--- Text shown Enclosed Below ---

= William Davys =

Irish lawyer, judge and politician

Sir William Davys (before 1633 – 1687) was an Irish barrister and judge who held the offices of Recorder of Dublin, Prime Serjeant and Lord Chief Justice of Ireland. He was suspected of Roman Catholic sympathies and was threatened with removal from the bench as a result, but he succeeded in retaining office until his death, due largely to his influential family connections.

==Background==
He was the eldest son of Sir Paul Davys (died 1672), Clerk to the Privy Council of Ireland and later Principal Secretary for Ireland, by his first wife Margaret Ussher (died 1633), daughter of Arthur Ussher and Judith Newcomen, and granddaughter of Sir William Ussher of Donnybrook. Sir John Davys was his half-brother and, like their father, John held office as Principal Secretary for Ireland. The father has been described as a remarkable man who during his long career was able to work amicably with Viceroys as different in character as Thomas Wentworth, 1st Earl of Strafford, Henry Cromwell, and James Butler, 1st Duke of Ormonde. It was his father's long friendship with Ormonde which gave William his own start in life, since Ormonde prided himself on being loyal to his friends. William entered Lincoln's Inn in 1649, was called to the English bar in 1657, and entered King's Inn in 1661.

--- End of Enclosed Text shown ---

▶ [Instructions]:
[1] Answer these questions using the William Davys article:
(a) Which three offices did Davys hold?
(b) Who was his mother, and whose daughter was she?
(c) In what year was he called to the English bar?
[2] Carry on the William Davys article, starting after its final sentence.

--- Listed records Enclosed Below ---

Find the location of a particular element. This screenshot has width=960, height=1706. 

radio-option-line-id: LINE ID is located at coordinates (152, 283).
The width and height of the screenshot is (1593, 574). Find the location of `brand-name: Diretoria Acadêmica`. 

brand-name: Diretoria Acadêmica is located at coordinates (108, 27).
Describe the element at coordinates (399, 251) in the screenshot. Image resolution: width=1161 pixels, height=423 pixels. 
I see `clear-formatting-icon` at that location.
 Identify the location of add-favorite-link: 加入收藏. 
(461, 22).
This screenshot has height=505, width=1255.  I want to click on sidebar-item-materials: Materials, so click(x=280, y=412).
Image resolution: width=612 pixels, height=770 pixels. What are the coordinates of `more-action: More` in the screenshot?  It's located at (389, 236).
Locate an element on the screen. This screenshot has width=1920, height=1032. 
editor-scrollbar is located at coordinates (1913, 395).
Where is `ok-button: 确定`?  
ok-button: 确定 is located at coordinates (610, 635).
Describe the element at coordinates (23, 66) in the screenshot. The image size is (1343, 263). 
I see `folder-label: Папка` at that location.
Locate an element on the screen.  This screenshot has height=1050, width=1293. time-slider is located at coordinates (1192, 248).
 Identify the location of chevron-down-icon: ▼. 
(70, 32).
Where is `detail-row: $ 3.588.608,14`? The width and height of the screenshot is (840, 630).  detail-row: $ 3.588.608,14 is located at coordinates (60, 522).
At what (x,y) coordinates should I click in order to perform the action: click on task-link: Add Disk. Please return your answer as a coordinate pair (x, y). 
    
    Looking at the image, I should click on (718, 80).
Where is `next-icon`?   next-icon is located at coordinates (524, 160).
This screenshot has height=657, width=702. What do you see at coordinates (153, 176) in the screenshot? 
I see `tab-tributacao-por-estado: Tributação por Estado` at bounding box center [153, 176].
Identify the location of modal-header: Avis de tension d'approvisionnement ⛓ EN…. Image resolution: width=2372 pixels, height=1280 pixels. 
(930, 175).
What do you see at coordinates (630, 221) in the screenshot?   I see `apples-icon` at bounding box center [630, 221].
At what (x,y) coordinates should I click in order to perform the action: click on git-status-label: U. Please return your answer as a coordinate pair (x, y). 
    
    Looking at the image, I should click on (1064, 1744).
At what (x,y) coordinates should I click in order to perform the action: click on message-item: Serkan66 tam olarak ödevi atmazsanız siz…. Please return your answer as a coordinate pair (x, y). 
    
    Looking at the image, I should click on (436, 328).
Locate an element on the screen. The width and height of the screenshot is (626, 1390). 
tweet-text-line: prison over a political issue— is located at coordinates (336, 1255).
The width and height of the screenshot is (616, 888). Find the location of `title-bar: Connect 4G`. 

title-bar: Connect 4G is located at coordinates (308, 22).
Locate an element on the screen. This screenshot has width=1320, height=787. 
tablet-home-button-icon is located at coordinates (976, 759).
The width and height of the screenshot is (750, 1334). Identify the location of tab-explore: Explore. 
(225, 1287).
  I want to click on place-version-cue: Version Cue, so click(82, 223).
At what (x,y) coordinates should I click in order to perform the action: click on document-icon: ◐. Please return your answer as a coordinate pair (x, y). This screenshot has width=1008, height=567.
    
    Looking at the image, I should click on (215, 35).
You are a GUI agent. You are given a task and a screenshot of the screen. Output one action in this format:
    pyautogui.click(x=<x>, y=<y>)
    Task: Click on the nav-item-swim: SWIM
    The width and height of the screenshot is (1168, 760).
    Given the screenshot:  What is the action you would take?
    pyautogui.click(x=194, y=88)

--- End of Enclosed Listed records ---

▶ [Written answers]:
[1]
(a) Recorder of Dublin, Prime Serjeant and Lord Chief Justice of Ireland.
(b) Margaret Ussher, daughter of Arthur Ussher and Judith Newcomen.
(c) 1657.

[2]
==Early career==
William obtained a reversion of his father's office as Clerk to the Privy Council in 1660. In 1661 he was made Recorder of Dublin; in the same year he was elected to the Irish House of Commons as member for Dublin City. On Ormonde's formal entry into Dublin as Lord Lieutenant of Ireland in 1662, William organised the civic reception in his honour and was knighted. Ormonde always showed William great kindness, obtaining for him sinecures such as Clerk of the Tholsel and Chief Justice (or Seneschal) of the Duke's own private Court, the Palatine Court of Tipperary. His marriage to Martha Boyle, daughter of Michael Boyle, Archbishop of Armagh and his second wife Lady Mary O'Brien in 1664 also assisted his career, as his father-in-law became Lord Chancellor of Ireland the following year.

His career suffered a check when Ormonde was replaced as Lord Lieutenant by Arthur Capell, 1st Earl of Essex. Whether for supporting the wrong political faction, or because of his alleged Catholic leanings, he was suspended from office in 1672. However he was quickly restored to favour, and on his father-in-law's urging, he was made Prime Serjeant in 1675. He was recommended for a seat on the Bench in 1673, and again in 1679, but by then his career had been damaged in the turmoil caused by the Popish Plot.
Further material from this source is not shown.